• INSTRUÇÕES DA TAREFA: Devolva, sem mudar nada, o trecho do texto sobre a testagem de covid que começa nas palavras que contêm "Domingos Alves, professor" e termina em "ainda não entendemos.".

De acordo com os últimos dados do Ministério da Saúde, o país realiza cerca de 105 testes a cada mil habitantes. O número é muito inferior aos países mais bem-sucedidos no combate à pandemia.

Na Nova Zelândia, que registrou apenas 25 mortes por covid, testou-se mais do que o triplo: 321 testes a cada mil habitantes, de acordo com o World in Data, da Universidade Oxford. O Canadá, que não chegou a 1 milhão de casos, realizou 462 testes para cada mil habitantes.

Até países vizinhos com poder econômico menor, apresentam números melhores. Na Argentina, são 117 testes para cada mil habitantes e, na Colômbia, 202 testes a cada mil habitantes, segundo a compilação de Oxford —que, por sinal, não tem dados do Brasil desde o apagão do Ministério da Saúde, em maio de 2020.

"Brasil está perdido no mapeamento"

Para especialistas ouvidos pelo UOL, os números baixos não explicam sozinhos os resultados no combate à covid, visto que os Estados Unidos, por exemplo, são o epicentro da pandemia desde abril de 2020 e realizam quase 907 testes a cada mil habitantes, mas indicam o quanto o país ainda está "perdido" no mapeamento do vírus.

"Isso mostra o grau de descontrole do mapeamento da pandemia no Brasil. Nos Estados Unidos, hoje há mais testes disponíveis do que há oito, nove meses. No Brasil, não. Segue-se testando muito pouco, não há um rastreamento [do vírus]", afirma Monica de Bolle, professora da Universidade Johns Hopkins, que acompanha a evolução global da covid, e membro do "Observatório Covid-19 BR".

É o que chamamos de TRIS: testagem, rastreamento e isolamento. Isso nunca fez parte da política brasileira em toda a história da pandemia. É mais barato do que aumentar leitos, o que tem sido feito aqui em todos os lugares, e você quebra a cadeia de infecção sem necessidade de medidas mais drásticas, como lockdown.
Domingos Alves, professor da USP de Ribeirão Preto (SP)

Segundo Bolle, além de o país testar pouco, tem a questão do tipo de teste feito. Para ela, no Brasil, usa-se muitos testes rápidos, menos confiáveis, que não permitem um bom rastreamento.

A testagem é fundamental por várias razões, inclusive epidemiológicas. No Brasil, nós não apenas atrasamos muito, como achamos que esses testes porcarias eram suficientes e jamais foram, nunca tiveram confiabilidade. Demoramos muito a entender a importância de testar e rastrear. Na verdade, ainda não entendemos.
Monica de Bolle, professora da Universidade Johns Hopkins

Europa: controle da segunda onda

Quando a segunda onda da pandemia atingiu a Europa, entre outubro e novembro do ano passado, os países passaram a aumentar seus números de testes em busca de mapear a transmissão do vírus, em especial de suas novas variantes.

• LISTAGEM FORNECIDA:

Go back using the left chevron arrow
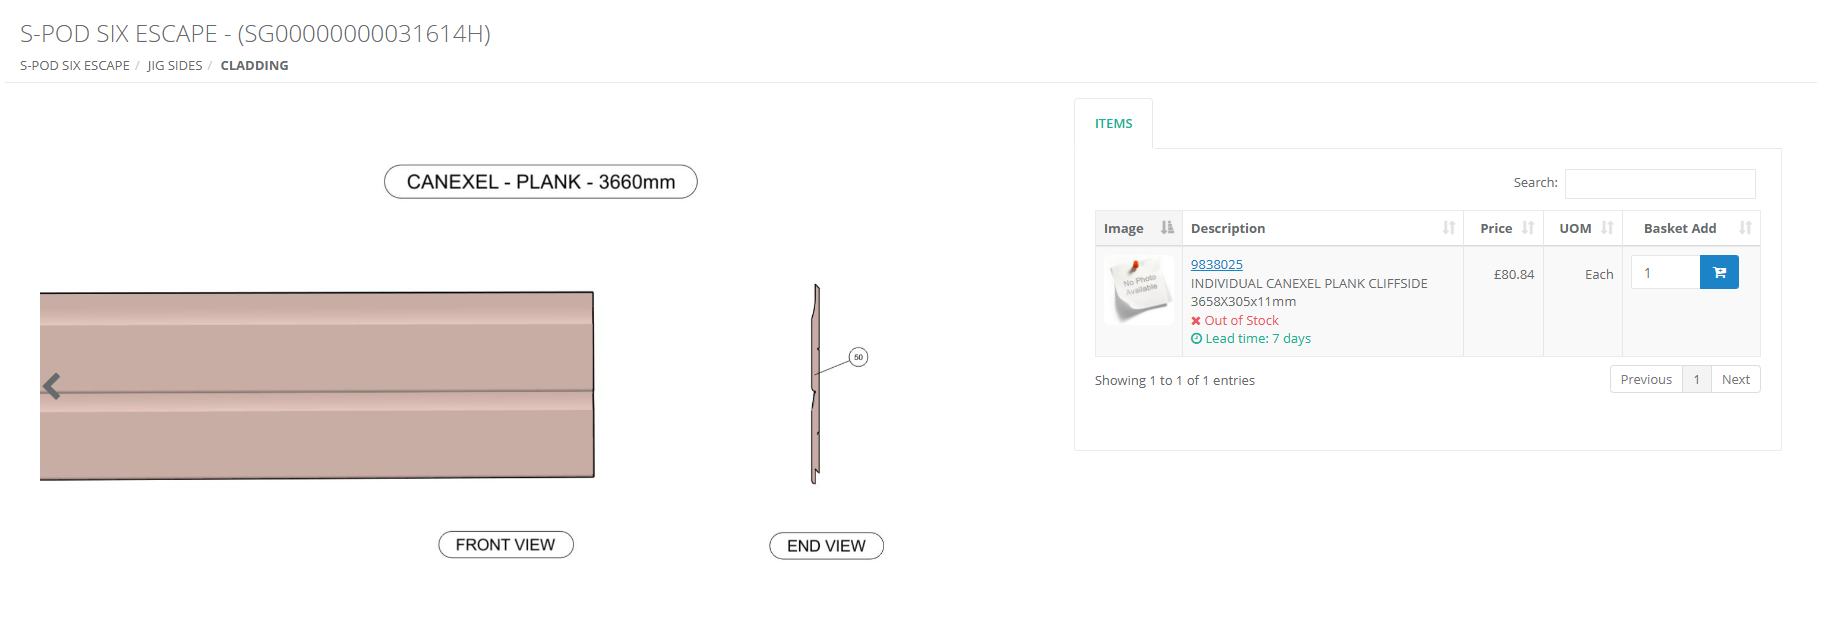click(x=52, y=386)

--

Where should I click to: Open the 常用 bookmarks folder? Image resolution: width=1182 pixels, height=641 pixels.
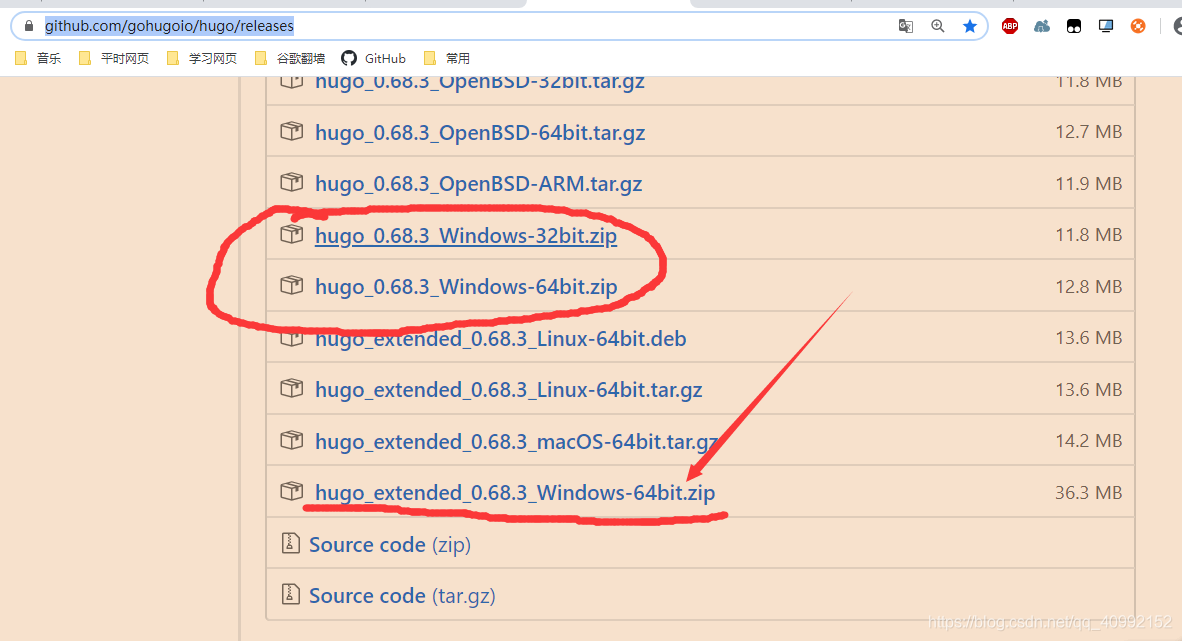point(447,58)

• RESULTADO DA TAREFA:
Domingos Alves, professor da USP de Ribeirão Preto (SP)

Segundo Bolle, além de o país testar pouco, tem a questão do tipo de teste feito. Para ela, no Brasil, usa-se muitos testes rápidos, menos confiáveis, que não permitem um bom rastreamento.

A testagem é fundamental por várias razões, inclusive epidemiológicas. No Brasil, nós não apenas atrasamos muito, como achamos que esses testes porcarias eram suficientes e jamais foram, nunca tiveram confiabilidade. Demoramos muito a entender a importância de testar e rastrear. Na verdade, ainda não entendemos.